Weiter also, zur deutschen Grenze, nach Rozvadov. Die nächste Ortschaft – Waidhaus – ist bereits auf deutschem Gebiet.

Ein oder zwei Mal bin ich früher durch diese beiden Dörfer gefahren, das ist schon lange her. Die improvisierten Läden der vietnamesischen Kleinhändler sieht man in Rozvadov nach wie vor, allerdings weniger zahlreich als vorher. Ebenfalls Saunas, Nachtlokale, viele Massagesalons mit exotisch klingenden Angeboten gibt es noch.

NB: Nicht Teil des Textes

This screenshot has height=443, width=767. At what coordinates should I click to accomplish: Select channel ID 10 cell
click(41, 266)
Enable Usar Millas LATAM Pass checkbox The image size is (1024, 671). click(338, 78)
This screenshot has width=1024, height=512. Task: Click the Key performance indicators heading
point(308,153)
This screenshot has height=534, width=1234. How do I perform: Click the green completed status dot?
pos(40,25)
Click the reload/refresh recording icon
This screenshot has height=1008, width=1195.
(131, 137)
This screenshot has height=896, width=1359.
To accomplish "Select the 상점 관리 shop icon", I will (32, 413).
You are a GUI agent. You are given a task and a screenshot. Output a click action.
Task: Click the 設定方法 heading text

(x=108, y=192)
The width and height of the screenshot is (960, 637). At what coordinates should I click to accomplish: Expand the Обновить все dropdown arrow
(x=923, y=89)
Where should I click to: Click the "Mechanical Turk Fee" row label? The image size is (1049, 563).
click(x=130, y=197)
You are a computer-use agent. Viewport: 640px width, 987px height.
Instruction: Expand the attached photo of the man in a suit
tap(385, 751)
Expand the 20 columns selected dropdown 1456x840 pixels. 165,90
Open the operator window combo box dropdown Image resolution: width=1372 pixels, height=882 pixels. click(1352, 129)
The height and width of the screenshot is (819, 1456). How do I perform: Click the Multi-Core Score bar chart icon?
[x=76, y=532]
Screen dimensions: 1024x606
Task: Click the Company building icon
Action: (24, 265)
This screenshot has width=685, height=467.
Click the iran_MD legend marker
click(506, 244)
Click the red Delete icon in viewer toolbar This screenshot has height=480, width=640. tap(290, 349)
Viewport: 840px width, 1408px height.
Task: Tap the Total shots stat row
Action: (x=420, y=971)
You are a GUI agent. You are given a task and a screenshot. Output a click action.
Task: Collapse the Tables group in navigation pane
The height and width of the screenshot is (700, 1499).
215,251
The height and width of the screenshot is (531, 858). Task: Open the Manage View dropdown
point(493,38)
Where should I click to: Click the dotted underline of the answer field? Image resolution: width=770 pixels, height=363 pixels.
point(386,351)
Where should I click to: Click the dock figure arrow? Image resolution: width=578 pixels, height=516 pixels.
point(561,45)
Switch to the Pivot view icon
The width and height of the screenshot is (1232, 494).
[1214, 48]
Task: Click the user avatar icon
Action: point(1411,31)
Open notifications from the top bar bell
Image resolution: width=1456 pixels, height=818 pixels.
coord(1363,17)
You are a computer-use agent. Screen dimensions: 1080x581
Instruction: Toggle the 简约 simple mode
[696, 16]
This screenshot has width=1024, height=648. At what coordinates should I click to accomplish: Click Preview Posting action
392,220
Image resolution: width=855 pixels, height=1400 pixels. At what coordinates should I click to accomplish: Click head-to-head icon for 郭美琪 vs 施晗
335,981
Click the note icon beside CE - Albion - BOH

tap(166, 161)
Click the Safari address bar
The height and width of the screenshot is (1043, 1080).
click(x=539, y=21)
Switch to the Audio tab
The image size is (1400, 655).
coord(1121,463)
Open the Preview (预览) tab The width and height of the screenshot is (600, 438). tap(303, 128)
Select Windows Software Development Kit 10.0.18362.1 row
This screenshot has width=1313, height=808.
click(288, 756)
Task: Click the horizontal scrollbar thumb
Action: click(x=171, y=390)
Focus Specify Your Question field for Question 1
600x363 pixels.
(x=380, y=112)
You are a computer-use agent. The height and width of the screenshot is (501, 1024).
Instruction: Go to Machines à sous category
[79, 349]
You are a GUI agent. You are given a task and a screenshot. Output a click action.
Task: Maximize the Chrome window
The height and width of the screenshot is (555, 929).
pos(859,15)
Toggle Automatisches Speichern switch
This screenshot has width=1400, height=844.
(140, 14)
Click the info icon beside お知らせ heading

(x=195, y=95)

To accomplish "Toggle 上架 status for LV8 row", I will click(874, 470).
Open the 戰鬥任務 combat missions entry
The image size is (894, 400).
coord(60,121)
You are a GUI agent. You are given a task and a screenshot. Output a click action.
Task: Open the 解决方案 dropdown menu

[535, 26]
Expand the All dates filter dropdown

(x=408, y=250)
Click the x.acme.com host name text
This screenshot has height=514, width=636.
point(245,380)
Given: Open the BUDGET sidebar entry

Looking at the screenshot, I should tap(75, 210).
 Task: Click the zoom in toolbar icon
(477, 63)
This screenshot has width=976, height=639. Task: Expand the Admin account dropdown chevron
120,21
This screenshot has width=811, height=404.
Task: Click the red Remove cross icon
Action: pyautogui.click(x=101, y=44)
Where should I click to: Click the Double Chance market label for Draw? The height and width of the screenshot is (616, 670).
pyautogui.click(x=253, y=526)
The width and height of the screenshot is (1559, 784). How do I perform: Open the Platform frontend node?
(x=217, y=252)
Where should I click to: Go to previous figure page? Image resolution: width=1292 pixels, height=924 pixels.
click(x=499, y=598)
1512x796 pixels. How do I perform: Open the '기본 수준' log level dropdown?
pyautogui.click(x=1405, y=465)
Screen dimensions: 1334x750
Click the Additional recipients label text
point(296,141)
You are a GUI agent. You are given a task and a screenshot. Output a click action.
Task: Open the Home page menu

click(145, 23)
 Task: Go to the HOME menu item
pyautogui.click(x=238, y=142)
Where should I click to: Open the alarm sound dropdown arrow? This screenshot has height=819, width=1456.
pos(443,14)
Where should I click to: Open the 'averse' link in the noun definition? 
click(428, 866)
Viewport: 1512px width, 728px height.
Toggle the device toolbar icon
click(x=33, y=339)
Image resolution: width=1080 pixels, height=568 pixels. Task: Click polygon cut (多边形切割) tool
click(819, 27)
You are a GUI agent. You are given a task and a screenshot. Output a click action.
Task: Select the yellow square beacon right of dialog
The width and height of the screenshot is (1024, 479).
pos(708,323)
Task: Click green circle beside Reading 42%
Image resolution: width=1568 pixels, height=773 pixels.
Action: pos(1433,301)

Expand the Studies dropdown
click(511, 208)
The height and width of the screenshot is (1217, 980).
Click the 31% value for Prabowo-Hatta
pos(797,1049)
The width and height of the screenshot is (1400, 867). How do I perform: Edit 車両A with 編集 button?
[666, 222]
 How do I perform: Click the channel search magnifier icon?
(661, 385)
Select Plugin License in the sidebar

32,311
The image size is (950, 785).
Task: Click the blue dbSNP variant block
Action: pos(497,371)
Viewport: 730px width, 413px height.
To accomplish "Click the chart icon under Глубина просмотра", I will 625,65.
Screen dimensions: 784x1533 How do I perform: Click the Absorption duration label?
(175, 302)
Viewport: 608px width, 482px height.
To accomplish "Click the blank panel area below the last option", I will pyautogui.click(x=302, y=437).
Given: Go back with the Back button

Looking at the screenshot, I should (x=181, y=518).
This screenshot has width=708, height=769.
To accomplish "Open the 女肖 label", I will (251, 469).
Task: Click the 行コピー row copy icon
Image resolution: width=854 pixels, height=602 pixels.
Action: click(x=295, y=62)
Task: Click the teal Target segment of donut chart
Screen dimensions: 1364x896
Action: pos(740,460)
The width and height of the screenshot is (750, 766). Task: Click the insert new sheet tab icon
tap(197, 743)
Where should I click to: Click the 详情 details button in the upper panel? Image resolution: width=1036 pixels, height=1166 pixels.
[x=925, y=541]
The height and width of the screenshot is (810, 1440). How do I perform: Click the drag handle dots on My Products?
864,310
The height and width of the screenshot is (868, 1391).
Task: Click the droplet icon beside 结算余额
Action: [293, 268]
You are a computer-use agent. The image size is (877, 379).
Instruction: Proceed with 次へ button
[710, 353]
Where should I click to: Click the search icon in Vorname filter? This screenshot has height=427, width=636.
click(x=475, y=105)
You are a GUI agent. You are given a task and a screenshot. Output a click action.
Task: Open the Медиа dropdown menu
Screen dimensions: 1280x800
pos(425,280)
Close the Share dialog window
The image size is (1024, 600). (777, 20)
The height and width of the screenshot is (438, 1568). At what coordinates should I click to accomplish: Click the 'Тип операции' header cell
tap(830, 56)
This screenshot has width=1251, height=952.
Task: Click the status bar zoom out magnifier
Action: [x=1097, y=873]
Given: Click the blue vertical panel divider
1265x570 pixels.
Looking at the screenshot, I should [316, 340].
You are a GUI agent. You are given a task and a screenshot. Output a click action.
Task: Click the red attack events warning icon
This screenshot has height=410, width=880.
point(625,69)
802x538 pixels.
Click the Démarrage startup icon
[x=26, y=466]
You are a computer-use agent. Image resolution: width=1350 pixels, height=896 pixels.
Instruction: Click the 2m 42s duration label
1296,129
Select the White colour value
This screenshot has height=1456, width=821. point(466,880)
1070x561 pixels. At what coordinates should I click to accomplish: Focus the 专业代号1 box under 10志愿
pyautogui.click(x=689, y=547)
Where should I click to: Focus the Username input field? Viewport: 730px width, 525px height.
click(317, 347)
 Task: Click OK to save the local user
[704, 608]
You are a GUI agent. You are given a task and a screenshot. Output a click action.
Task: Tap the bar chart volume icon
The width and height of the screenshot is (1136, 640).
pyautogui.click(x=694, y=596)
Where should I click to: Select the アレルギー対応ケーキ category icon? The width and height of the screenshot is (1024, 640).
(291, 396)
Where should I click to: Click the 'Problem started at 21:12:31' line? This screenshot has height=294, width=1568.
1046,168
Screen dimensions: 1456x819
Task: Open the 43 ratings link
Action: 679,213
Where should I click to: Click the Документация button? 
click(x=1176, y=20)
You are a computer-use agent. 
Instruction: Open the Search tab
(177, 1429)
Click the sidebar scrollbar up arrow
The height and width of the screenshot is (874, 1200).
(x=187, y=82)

Unzählige Neonlichter brennen zu meinem Erstaunen auch jetzt, am frühen Nachmittag.

Die meisten Souvenir- und Bekleidungsläden der Vietnamesen standen etwa dreihundert Meter nach dem Dorfende. Seinerzeit wollte ich dort ein paar Flaschen Becherovka für Freunde und einen Pullover für die Mutter besorgen. Drei oder vier Flaschen von dem böhmischen Kräuterlikör kaufte ich damals, einen Pullover nicht; zu grell war die Ware und das Gewebe vorwiegend aus Kunststoff.

Ah! Eine Überraschung: Die lange Reihe von Läden – Bretterwände, Wellblech als Dach – gibt es da noch, sie sind aber leer, zum größten Teil auch zerstört. Balken, Bretter, Plastikstühle und alte Tische liegen überall herum.

Weiter! Bergab in Richtung Bayern. Bis zur Grenze.

Jetzt wird mir allerdings bewusst, dass ich in einigen Sekunden das tschechische Gebiet verlassen werde; zuerst Waidhaus, dann auf die Autobahn. Nein, so schnell will ich der alten Heimat meiner Eltern nicht adieu sagen, ich kehre um. Ja, ich bin neugierig, was aus dem ehemaligen asiatischen «Einkaufszentrum Rozvadov» geworden ist.

Nach ein paar hundert Metern biege ich rechts ab, fahre auf den Parkplatz und steige aus. Was ich während der Fahrt nicht sehen konnte: Hinter der der Hauptstraße zugewandten Reihe von verlassenen Buden steht eine zweite Kolonne von Verkaufsständen, oder das, was von ihnen übriggeblieben ist – rostige Stangen, Pavatex-Platten, ein paar Balken und kaputte Fenster.

Darf ich weitergehen?, frage ich mich. Da liegen sogar viele Karton-Schachteln mit noch unbenützten Weingläsern. Ich fühle mich gehemmt, bin aber neugierig.

Am Ende der zweiten zerstörten Ladenreihe stehen einige Verkaufsbuden, die gut erhalten aussehen. Die Ausstellungsflächen sind zwar verdreckt, jedoch intakt, sogar die Tür zu einem kleinen Lagerraum wurde nicht abmontiert und geklaut, sie ist offen. Ich zögere, gucke mich um. Niemand beobachtet mich. Weiter also!